Extracted data entries
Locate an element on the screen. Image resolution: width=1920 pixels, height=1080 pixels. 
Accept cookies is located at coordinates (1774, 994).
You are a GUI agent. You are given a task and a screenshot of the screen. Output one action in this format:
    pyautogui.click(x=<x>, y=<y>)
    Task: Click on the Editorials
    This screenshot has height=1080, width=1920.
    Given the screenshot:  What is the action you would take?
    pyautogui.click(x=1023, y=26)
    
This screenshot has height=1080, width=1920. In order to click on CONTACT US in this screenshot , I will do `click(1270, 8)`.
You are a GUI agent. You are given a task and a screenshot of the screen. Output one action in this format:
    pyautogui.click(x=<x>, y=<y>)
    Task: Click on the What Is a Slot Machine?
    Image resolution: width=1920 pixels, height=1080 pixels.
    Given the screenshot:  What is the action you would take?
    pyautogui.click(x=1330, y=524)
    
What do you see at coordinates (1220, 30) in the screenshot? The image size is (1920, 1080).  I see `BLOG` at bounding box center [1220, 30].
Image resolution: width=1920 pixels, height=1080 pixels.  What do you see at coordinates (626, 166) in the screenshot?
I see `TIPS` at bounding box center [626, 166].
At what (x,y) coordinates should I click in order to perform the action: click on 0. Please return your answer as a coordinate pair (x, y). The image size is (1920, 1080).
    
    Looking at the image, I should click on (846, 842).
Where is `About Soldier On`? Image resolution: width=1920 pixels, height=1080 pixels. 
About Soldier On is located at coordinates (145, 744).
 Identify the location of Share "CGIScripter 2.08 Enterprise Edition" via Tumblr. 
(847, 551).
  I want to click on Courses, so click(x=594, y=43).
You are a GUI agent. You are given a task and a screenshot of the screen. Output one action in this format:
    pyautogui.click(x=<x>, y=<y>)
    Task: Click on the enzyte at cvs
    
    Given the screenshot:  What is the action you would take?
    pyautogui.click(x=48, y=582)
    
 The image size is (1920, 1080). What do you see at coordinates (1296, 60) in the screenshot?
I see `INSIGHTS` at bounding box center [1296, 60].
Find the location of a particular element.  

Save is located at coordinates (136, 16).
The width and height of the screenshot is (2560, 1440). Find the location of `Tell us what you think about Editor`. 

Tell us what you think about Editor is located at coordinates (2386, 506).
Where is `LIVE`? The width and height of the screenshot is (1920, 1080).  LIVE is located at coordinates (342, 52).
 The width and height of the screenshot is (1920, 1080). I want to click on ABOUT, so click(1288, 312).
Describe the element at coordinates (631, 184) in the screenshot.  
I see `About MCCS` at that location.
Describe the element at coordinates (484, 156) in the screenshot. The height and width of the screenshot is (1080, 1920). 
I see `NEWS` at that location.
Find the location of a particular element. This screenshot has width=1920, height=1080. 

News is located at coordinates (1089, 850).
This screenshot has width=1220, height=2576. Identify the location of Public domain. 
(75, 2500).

### [What is required]
Rewrite all of the material above, changing "GUI agent" to "screen assistant" wherever it occurs and leaving everything else the same.

### [Solution below]
Locate an element on the screen. Image resolution: width=1920 pixels, height=1080 pixels. 
Accept cookies is located at coordinates (1774, 994).
You are a screen assistant. You are given a task and a screenshot of the screen. Output one action in this format:
    pyautogui.click(x=<x>, y=<y>)
    Task: Click on the Editorials
    This screenshot has height=1080, width=1920.
    Given the screenshot:  What is the action you would take?
    pyautogui.click(x=1023, y=26)
    
This screenshot has height=1080, width=1920. In order to click on CONTACT US in this screenshot , I will do `click(1270, 8)`.
You are a screen assistant. You are given a task and a screenshot of the screen. Output one action in this format:
    pyautogui.click(x=<x>, y=<y>)
    Task: Click on the What Is a Slot Machine?
    Image resolution: width=1920 pixels, height=1080 pixels.
    Given the screenshot:  What is the action you would take?
    pyautogui.click(x=1330, y=524)
    
What do you see at coordinates (1220, 30) in the screenshot? The image size is (1920, 1080).  I see `BLOG` at bounding box center [1220, 30].
Image resolution: width=1920 pixels, height=1080 pixels.  What do you see at coordinates (626, 166) in the screenshot?
I see `TIPS` at bounding box center [626, 166].
At what (x,y) coordinates should I click in order to perform the action: click on 0. Please return your answer as a coordinate pair (x, y). The image size is (1920, 1080).
    
    Looking at the image, I should click on (846, 842).
Where is `About Soldier On`? Image resolution: width=1920 pixels, height=1080 pixels. 
About Soldier On is located at coordinates (145, 744).
 Identify the location of Share "CGIScripter 2.08 Enterprise Edition" via Tumblr. 
(847, 551).
  I want to click on Courses, so click(x=594, y=43).
You are a screen assistant. You are given a task and a screenshot of the screen. Output one action in this format:
    pyautogui.click(x=<x>, y=<y>)
    Task: Click on the enzyte at cvs
    
    Given the screenshot:  What is the action you would take?
    pyautogui.click(x=48, y=582)
    
 The image size is (1920, 1080). What do you see at coordinates (1296, 60) in the screenshot?
I see `INSIGHTS` at bounding box center [1296, 60].
Find the location of a particular element.  

Save is located at coordinates (136, 16).
The width and height of the screenshot is (2560, 1440). Find the location of `Tell us what you think about Editor`. 

Tell us what you think about Editor is located at coordinates (2386, 506).
Where is `LIVE`? The width and height of the screenshot is (1920, 1080).  LIVE is located at coordinates (342, 52).
 The width and height of the screenshot is (1920, 1080). I want to click on ABOUT, so click(1288, 312).
Describe the element at coordinates (631, 184) in the screenshot.  
I see `About MCCS` at that location.
Describe the element at coordinates (484, 156) in the screenshot. The height and width of the screenshot is (1080, 1920). 
I see `NEWS` at that location.
Find the location of a particular element. This screenshot has width=1920, height=1080. 

News is located at coordinates (1089, 850).
This screenshot has width=1220, height=2576. Identify the location of Public domain. 
(75, 2500).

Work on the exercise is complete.